Images obtained with ALMA of the same CO gas (MacManamon et al., in prep.) show that the disc has a vertical height above the midplane of ~ 20 au (the full width at half maximum of the resolution element for this image is 11 au) and a radial extent of ~ 180 au. The shielding factors of Visser et al. (2009) assume an isotropic radiation field and a spherical cloud shielding a CO molecule at its centre. Using the disc’s radial column density as the radius of a spherical cloud, we obtain an upper limit of the photodissociation timescale of 55.4 Myr. Alternatively, if we take the height-to-radius ratio of the disc, we can scale the radial column density to estimate the vertical column density. We obtain a lower limit of 0.11 Myr for the photodissociation timescale by calculating the shielding provided by a spherical cloud with a radius equal to the vertical half-height. The true value is therefore likely between 0.11-55.4 Myr; given the disc age of 16 Myr, we cannot formally rule out a primordial origin scenario for HD 131488.

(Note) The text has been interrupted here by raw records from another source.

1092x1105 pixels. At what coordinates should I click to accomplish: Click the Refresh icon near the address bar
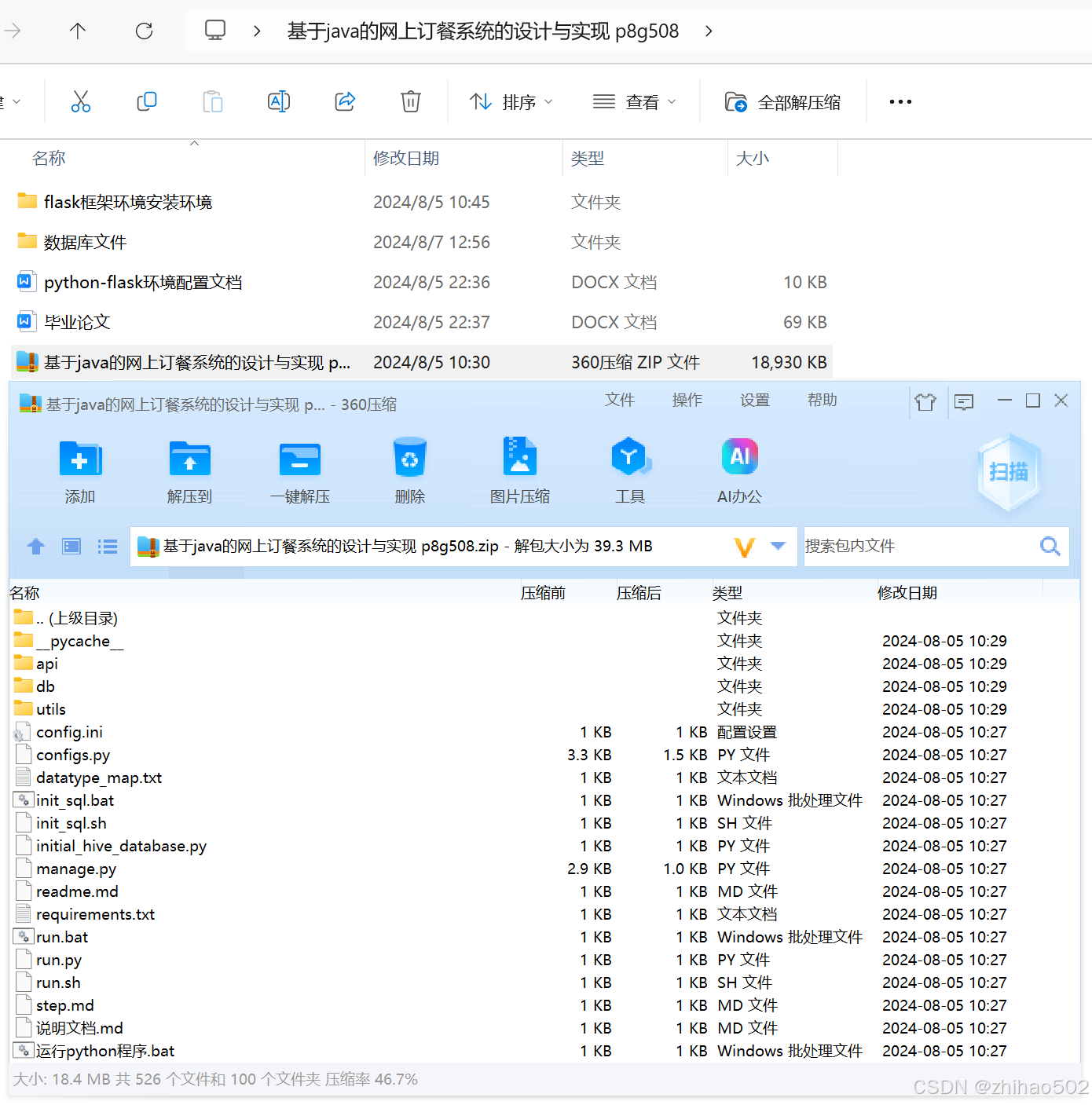[145, 31]
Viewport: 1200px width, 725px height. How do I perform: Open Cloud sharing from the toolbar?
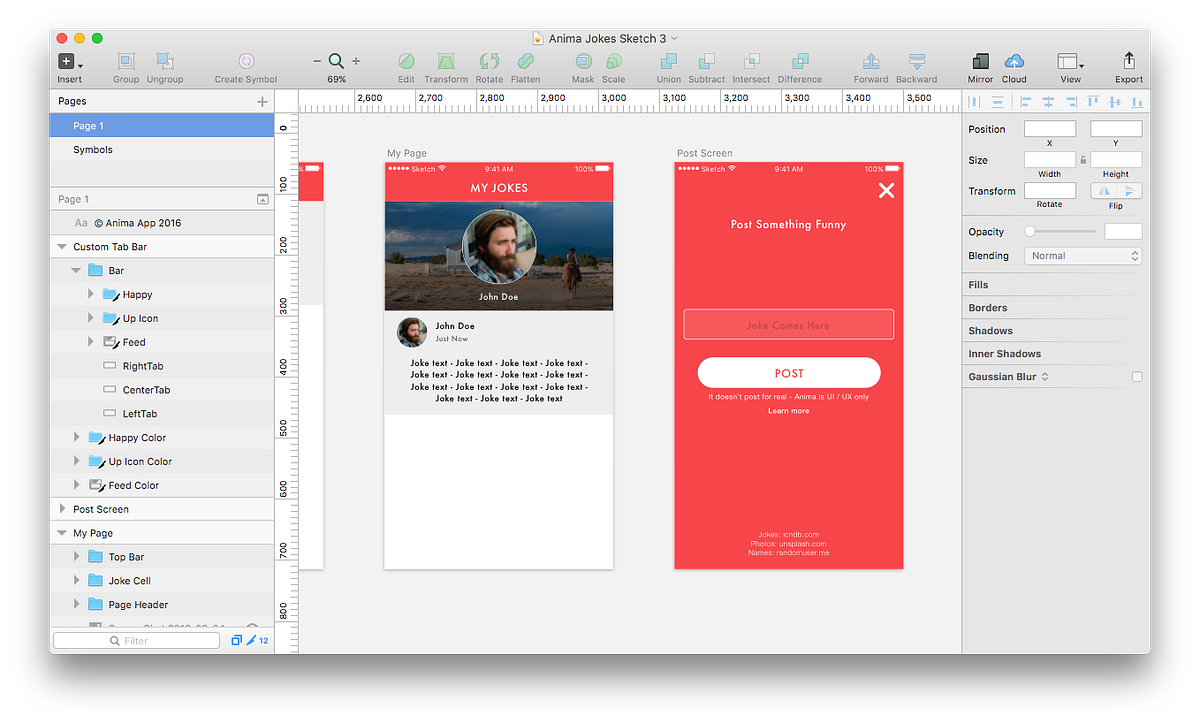pyautogui.click(x=1014, y=60)
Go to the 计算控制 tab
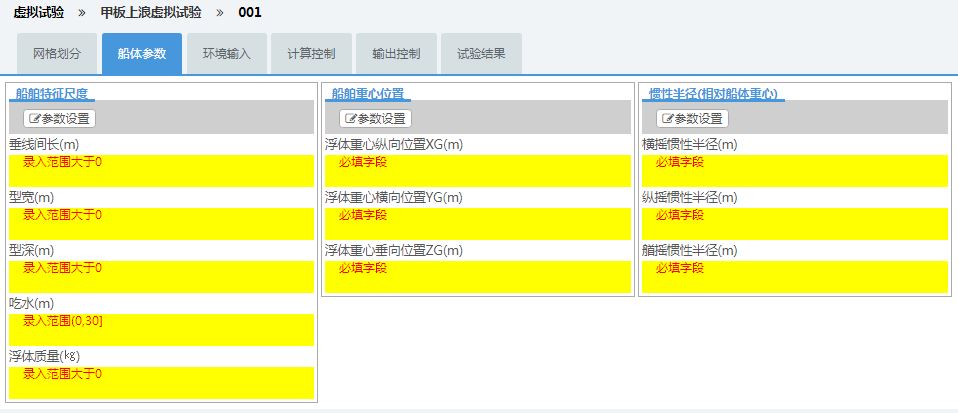 (x=311, y=54)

However, given the disc’s vertically thin nature, the true value is likely closer to 0.11 Myr and below the system age, since the column density, and therefore the shielding factor averaged over the 4π solid angle, will be closer to the vertical than the radial value. Additionally, shielding factors are a steep function of CO and H2 column density; a column density only a few times lower than our measured radial value reduces the timescale well below the system age, rendering shielding much less effective. We also only considered the interstellar radiation field, thus neglecting UV radiation from the host star; if significant, this would further shorten the photodissociation timescale.

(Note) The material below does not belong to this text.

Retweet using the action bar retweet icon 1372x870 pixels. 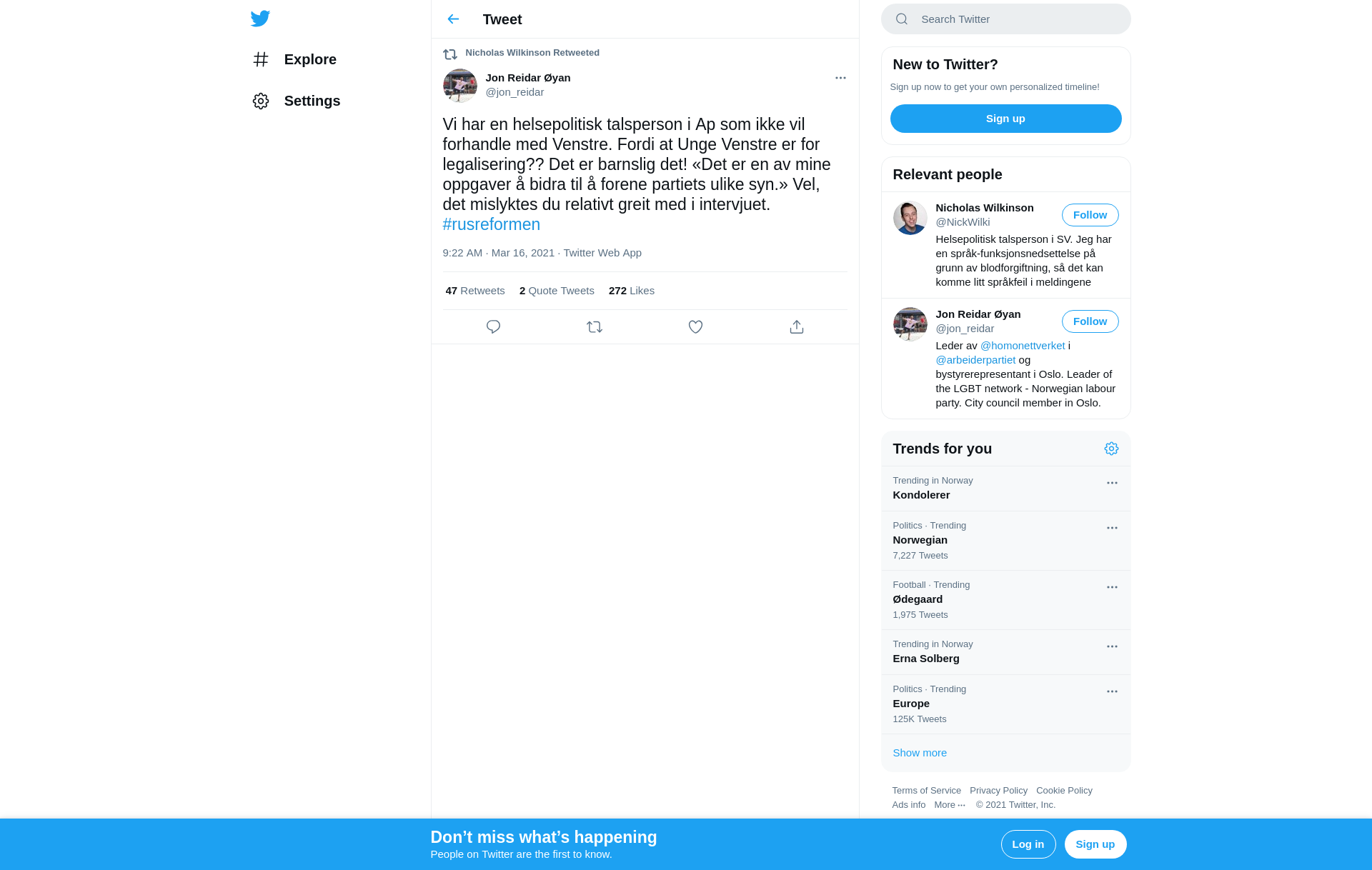coord(595,326)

Another assumption affecting the calculation is that the CO and H2 column densities measured by CRIRES+ are representative of the disc midplane, and thus the bulk of the gas, although neither disc is perfectly edge-on (Table 1). In both systems, CO peaks relatively close to the star, indicating that the bulk of the gas occupies a narrow vertical distribution. HD 131488 has a CO inner edge ≲5 AU and is vertically resolved in recent ALMA data (Mac Manamon et al., in prep.). Our calculation also assumes that the photodissociation lifetime represents the survival times of CO molecules in the disc, in the absence of other destruction or production mechanisms, such as gas-phase chemistry reforming CO from other species. However, this is only expected to be important in H2-rich environments (Higuchi et al. 2017; Iwasaki et al. 2023), which is unlikely to be the case here given our stringent H2 upper limits.

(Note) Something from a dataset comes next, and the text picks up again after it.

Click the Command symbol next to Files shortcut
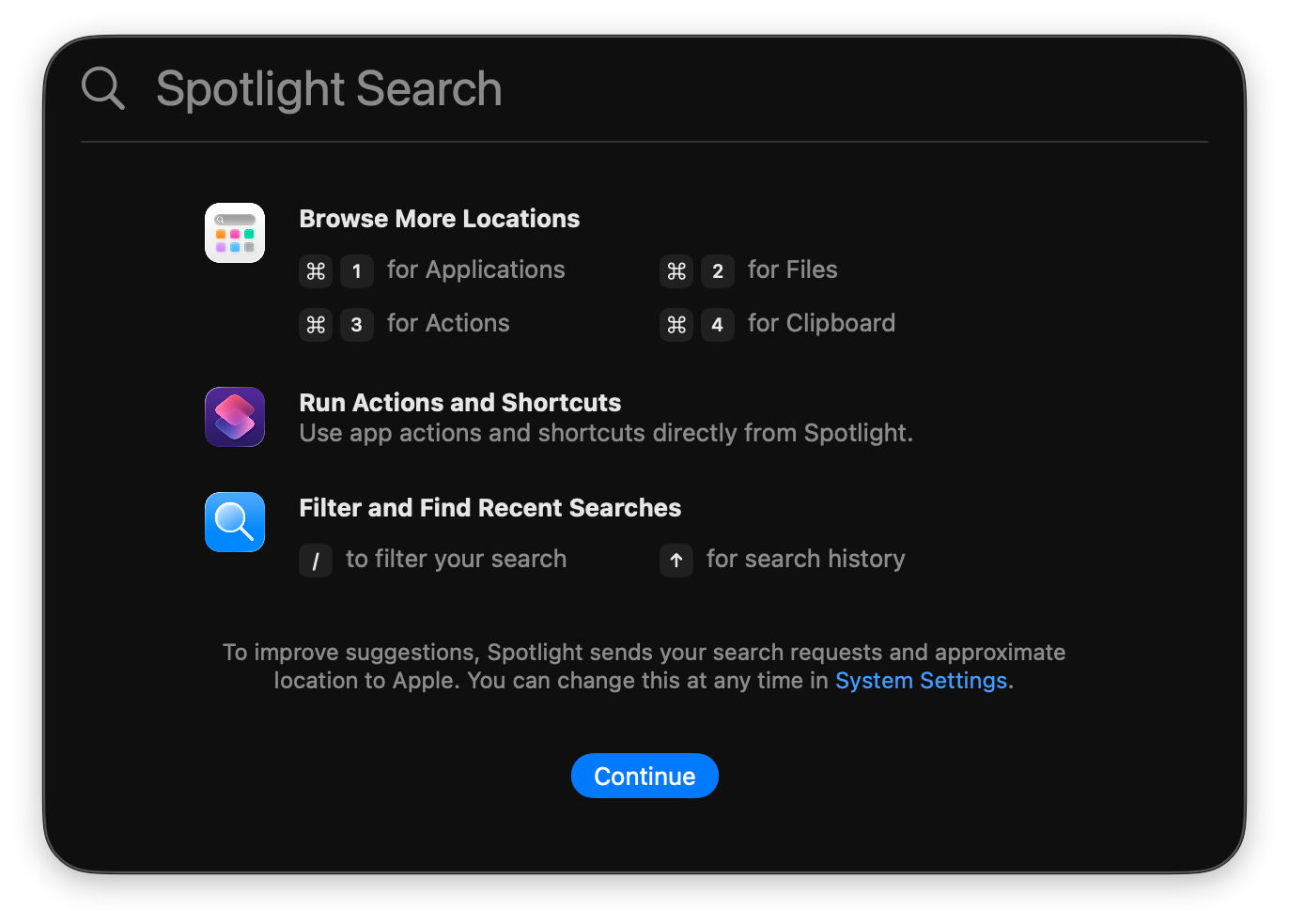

Overall, most of these assumptions imply that the CO shielding (and consequently the photodissociation timescale) in HD 131488, calculated from our line-of-sight column densities of CO and H2, is likely significantly overestimated. Although our quantitative estimate is not formally conclusive, H2 is unlikely to provide sufficient shielding and allow CO to survive over the lifetime (age) of the systems. This further supports the conclusion that the gas is second-generation rather than primordial in both HD 131488 and HD 110058. It also adds to the new conclusive evidence presented here that the CO/H2 ratio differs significantly from protoplanetary disc gas in at least one of our two CO-rich systems. Nevertheless, to determine a more realistic photodissociation timescale would require accurate modelling HD 131488’s geometry, local radiation field, shielding from various molecules, outgassing rates, and related factors.

Although CI shielding has not previously been considered in the context of a primordial scenario, it could extend the CO lifespan. However, it is unclear how important this is in younger protoplanetary discs, where complex chemistry beyond simply photodissociation involving both CO and C is expected. We find that, in the radial direction, the CI column density reported by Brennan et al. (2024) is sufficient to provide shielding over the system lifetime. However, it is unclear whether this is also possible along the vertical direction, where the column density is unconstrained.

In principle, it is possible that the belts of both discs could host a hybrid mix of primordial and secondary gas, with the protoplanetary gas having begun to dissipate only recently, as suggested by Lisse et al. (2017). However, our evidence suggests that even in such a scenario, HD 110058 is likely still dominated by second generation gas. The non-detection of H2 in both systems is consistent with abundance ratios found in Solar System comets (Combi 1996), supporting the hypothesis that the gas in these CO-rich systems, like the dust, is of secondary, exocometary origin rather than primordial.

4.3 Remaining challenges for the second-generation model

Although our results strongly support a secondary gas origin, at least for HD 110058, challenges remain in modelling secondary gas production and survivability in exocometary belts. Producing the observed column densities in CO-rich belts through exocometary release without shielding may require unreasonably high gas release rates to counter the destruction timescale of unshielded CO, which is ~ 130 years in the ISRF (Heays et al. 2017). For example, to produce the CO mass of 4-8 × 10−2 M found in HD 21997, Kóspál et al. (2013) estimated that approximately 6000 Hale-Bopp-sized comets would need to be destroyed yearly. Atomic carbon (CI) produced through CO photodissociation has been posited as a shielding agent to allow for a slower CO release and longer accumulation timescales (Matrà et al. 2017a; Marino et al. 2020).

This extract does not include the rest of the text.